Esso è costituito in un soggetto adulto da 206 ossa che possono essere inserite in due parti così schematizzate: una principale e una di appendice. La prima, più o meno fissa, è composta dal cranio, dalla colonna vertebrale, dalla gabbia toracica e dallo sterno;la seconda di appendici mobili, quali gli arti superiori e spalle, il bacino e gli arti inferiori.
Il termine adoperato "più o meno fissa" merita una particolare considerazione perché si riferisce alla funzione che esplica la colonna vertebrale che rappresenta l'elemento essenziale per il mantenimento dell'equilibrio sia statico che dinamico. Inoltre, essa rappresenta l'elemento di protezione di tutte le formazioni vitali che l'attraversano quali: il midollo spinale, le radici nervose e le arterie vertebrali. La colonna vertebrale si divide nel tratto cervicale che è dotato di maggiore mobilità, nel tratto dorsale che è quasi fisso e nel ritratto lombare, anch'esso essenzialmente mobile . Per completezza diciamo che l'ultimo tratto della colonna può essere considerato anche quello sacrale che in effetti fa parte del cingolo pelvico. La composizione della colonna vertebrale è basata sull'articolazione di 24 vertebre (7 cervicali, 12 dorsali, 5 lombari) più il sacro-coccige.

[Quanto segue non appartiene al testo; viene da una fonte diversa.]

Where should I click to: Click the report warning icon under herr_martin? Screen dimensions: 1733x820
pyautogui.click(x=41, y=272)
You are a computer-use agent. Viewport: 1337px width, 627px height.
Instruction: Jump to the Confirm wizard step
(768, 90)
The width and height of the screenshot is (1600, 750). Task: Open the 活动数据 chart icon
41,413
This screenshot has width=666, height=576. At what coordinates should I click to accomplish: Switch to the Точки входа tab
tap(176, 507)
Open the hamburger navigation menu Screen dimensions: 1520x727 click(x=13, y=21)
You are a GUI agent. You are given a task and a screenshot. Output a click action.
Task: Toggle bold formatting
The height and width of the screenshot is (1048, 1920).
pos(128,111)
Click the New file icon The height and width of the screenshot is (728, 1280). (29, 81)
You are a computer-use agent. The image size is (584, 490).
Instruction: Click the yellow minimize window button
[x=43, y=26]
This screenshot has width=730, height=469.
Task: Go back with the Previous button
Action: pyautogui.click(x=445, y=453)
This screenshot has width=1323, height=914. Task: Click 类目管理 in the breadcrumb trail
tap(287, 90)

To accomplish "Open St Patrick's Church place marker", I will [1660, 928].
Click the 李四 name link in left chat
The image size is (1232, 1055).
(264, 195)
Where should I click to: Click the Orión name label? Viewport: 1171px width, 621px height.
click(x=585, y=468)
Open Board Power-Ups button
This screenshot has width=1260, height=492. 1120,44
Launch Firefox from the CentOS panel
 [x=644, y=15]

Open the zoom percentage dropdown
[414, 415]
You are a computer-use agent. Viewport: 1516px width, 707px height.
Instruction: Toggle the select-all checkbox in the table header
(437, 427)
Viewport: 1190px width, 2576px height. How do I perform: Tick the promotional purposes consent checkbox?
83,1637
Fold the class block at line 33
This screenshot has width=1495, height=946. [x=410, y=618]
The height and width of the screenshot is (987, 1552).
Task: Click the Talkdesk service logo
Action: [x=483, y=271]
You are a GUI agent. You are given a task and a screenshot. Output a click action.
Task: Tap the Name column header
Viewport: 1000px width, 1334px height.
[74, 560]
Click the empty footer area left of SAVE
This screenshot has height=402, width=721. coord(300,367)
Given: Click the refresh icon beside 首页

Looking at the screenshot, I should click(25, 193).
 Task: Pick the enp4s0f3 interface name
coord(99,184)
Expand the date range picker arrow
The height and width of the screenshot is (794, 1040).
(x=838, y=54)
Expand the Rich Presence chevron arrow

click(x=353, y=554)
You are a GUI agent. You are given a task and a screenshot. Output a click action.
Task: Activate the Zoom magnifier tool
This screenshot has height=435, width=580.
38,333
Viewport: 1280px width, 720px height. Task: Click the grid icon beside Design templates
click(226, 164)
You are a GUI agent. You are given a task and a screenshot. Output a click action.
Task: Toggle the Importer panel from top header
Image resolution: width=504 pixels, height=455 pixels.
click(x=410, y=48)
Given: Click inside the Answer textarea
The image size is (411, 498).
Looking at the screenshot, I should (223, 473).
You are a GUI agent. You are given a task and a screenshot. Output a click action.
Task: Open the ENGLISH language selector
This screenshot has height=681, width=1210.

La schematizzazione di una vertebra può essere assimilata ad una leva meccanica di primo genere con il fulcro al centro rappresentato dal disco intervertebrale .Gli sforzi che si scaricano sulla vertebra, sia per assicurare l'equilibrio statico che per i movimenti, sono: di compressione, trazione e taglio . A questo punto si spiega, per quanto riguarda l'equilibrio statico della colonna, che esso è garantito dall'armonica coesistenza di quattro tratti curvi, uno sovrapposto all'altro che d'altra parte non devono avere una curvatura superiore a certi valori per non sollecitare eccessivamente le vertebre, specialmente quelle non allineate con la linea di inviluppo dei baricentri.
Il collegamento delle varie ossa che garantiscono i movimenti della parte principale del corpo e delle sue appendici è rappresentato dalle articolazioni contenute dalle capsule articolari e dai legamenti. La capsula articolare è costituita da un manicotto fibroso che avvolge due capi ossei da collegare. Essa è rinforzata dai legamenti articolari fibrosi e fibro-elastici che assicurano autonomamente la stabilità dell'articolazione e, insieme ai muscoli, quella dinamica.